RIP4 interacts with TRAF proteins. (A) 293T cells were transfected with a VSV-tagged RIP4 construct together with the indicated TRAF constructs, and anti-FLAG immunoprecipitates (IP) and cell extracts were analyzed by western blot. (B) 293T cells were transfected with an NF-κB reporter plasmid together with RIP4 and the indicated DN-TRAF constructs, and lysates were analyzed for NF-κB-dependent luciferase activity.

Figure 5

RIP4 is cleaved after Asp340 and Asp378 during FasL-dependent induction of apoptosis. (A) The ID of RIP4 contains two consensus caspase cleavage sites, SQLD₃₄₀ and SSVD₃₇₈. (B and C) 293T cells were transfected with the indicated N-terminally VSV-tagged RIP4 constructs.

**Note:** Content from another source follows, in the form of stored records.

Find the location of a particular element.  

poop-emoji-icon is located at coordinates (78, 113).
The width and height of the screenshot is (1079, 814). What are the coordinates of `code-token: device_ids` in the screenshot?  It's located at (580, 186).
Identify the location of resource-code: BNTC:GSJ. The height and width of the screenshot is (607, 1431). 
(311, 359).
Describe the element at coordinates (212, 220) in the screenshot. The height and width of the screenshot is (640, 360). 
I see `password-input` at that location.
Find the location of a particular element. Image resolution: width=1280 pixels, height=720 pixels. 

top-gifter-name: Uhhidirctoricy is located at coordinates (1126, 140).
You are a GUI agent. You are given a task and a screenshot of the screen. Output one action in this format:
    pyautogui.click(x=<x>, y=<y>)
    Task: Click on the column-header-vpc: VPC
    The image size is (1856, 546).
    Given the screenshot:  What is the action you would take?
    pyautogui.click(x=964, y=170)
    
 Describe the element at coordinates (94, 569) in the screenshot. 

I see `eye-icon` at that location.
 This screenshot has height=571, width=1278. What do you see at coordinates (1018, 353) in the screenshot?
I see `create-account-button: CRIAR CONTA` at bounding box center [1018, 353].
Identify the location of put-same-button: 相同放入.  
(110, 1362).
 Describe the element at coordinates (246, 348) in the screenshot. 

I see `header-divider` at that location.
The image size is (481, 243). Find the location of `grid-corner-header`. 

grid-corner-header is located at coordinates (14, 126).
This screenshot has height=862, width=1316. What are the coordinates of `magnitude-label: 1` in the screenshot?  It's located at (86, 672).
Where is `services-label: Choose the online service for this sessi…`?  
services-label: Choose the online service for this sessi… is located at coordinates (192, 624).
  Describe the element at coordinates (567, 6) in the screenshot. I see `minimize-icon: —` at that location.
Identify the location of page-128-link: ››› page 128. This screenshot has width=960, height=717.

Twenty-four hours after transfection, cells were treated with recombinant FasL in the presence or absence of the caspase inhibitor zVAD, and cell lysates were analyzed for the presence of RIP4 cleavage products by western blot using anti-VSV and anti-RIP4 antibodies, as indicated. The arrowheads in (B) indicate full-length and cleaved forms of RIP4. (D) 293T cells were transfected with wild-type (wt) RIP4, the double D340/D378-Glu (DD/EE) or the respective single mutants, together with an NF-κB reporter plasmid, and NF-κB activation was analyzed by luciferase assay.